/ 30 May 2003

Unrepentant Ba’ath loyalist sticks to party line

Uday al-Ta’ai is not a man touched by regret. Even now, seven weeks after the fall of Saddam Hussein, he clings with chilling loyalty to a regime he spent his life defending.

In the years before the government was overthrown, the bureaucrat controlled the state’s vast but crude propaganda machine. As director general of the Ministry of Information he was an ultra-loyal Ba’athist, the man responsible for masterminding the censorship, harassment and persecution of foreign journalists.

Today he is out of work and resigned to a future that will see him permanently excluded from any role in the government of Iraq. Saddam, his family, his top military commanders and the most senior in the Ba’ath leadership are either on the run or detained in American military camps in Iraq.

But Ta’ai, like many of the regime’s high-ranking civilian officials, is not a hunted man. Instead he spends his days quietly in his apartment, fuming at the war that destroyed his career, counting what is left of the wealth he accrued from his position.

The ministry that was once his fiefdom is now a burnt-out shell, hit first by the United States’s bombs, then stripped and torched by waves of angry looters.

”I am an Iraqi and I love my country,” Ta’ai told The Guardian in a rare encounter. ”I believe that what I have done in my domain was good for serving my country.”

His domain offered a rare window into the nature of Saddam’s state apparatus. The ministry employed 6 800 staff. Their job was to translate articles about Iraq from the foreign press, to censor tightly the news that appeared in state media and to monitor the work of Iraqi writers and poets to ensure they did not dare stray from the Ba’athist message.

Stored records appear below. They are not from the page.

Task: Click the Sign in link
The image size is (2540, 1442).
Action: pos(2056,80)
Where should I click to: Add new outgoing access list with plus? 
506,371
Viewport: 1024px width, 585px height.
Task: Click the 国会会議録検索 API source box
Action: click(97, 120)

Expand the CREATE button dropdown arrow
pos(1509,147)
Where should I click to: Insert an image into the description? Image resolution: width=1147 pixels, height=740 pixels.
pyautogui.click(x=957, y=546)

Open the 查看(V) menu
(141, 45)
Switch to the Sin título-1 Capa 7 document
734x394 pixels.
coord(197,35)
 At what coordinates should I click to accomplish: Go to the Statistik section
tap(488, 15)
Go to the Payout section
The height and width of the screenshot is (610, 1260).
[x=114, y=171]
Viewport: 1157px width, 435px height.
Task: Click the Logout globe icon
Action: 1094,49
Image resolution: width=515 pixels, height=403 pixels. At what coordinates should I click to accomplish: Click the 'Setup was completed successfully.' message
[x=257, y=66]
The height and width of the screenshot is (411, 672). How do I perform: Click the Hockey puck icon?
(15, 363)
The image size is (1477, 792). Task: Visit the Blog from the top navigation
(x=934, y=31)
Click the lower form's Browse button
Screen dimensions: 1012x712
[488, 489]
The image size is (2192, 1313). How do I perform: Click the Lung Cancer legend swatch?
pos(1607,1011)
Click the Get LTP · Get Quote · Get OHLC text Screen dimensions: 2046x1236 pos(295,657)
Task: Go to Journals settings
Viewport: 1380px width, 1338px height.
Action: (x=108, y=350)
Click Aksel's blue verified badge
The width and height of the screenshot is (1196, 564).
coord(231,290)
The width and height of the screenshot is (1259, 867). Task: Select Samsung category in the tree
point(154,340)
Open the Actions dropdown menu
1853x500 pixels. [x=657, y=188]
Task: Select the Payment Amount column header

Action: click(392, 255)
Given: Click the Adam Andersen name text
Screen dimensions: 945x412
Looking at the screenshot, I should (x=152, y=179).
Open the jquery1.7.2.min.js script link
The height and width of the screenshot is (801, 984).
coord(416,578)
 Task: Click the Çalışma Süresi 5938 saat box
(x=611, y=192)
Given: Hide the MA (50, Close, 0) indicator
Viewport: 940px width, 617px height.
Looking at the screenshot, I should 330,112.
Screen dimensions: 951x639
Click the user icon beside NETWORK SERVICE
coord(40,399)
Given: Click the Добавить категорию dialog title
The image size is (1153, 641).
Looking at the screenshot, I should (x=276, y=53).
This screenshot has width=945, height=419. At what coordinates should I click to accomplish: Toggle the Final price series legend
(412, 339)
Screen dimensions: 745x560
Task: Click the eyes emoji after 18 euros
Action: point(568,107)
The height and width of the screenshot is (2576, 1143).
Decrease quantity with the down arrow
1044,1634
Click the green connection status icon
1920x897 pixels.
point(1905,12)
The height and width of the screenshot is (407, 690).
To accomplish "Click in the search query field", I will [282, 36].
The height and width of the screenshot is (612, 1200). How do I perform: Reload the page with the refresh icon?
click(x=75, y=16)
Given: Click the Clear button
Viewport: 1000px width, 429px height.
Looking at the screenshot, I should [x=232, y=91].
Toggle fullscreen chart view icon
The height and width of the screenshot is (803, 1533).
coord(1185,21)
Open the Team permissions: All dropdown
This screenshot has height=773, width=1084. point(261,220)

Most importantly, Ta’ai closely scrutinised the work of every foreign journalist in the country. All reporters were assigned a minder and a driver and both were required to report in detail where each journalist had been and who they had met. Any Iraqi speaking out of turn faced arrest, torture or death.

Ta’ai (55) towered over it all, impeccably dressed in expensive suits and carrying himself with a haughty, unctuous grandeur.

At 22 he joined the ministry of planning and later the information ministry. From 1988 he spent two years in Paris as press attaché with the Iraqi embassy. He hoped to return to France last year and was bitterly disappointed to be passed over.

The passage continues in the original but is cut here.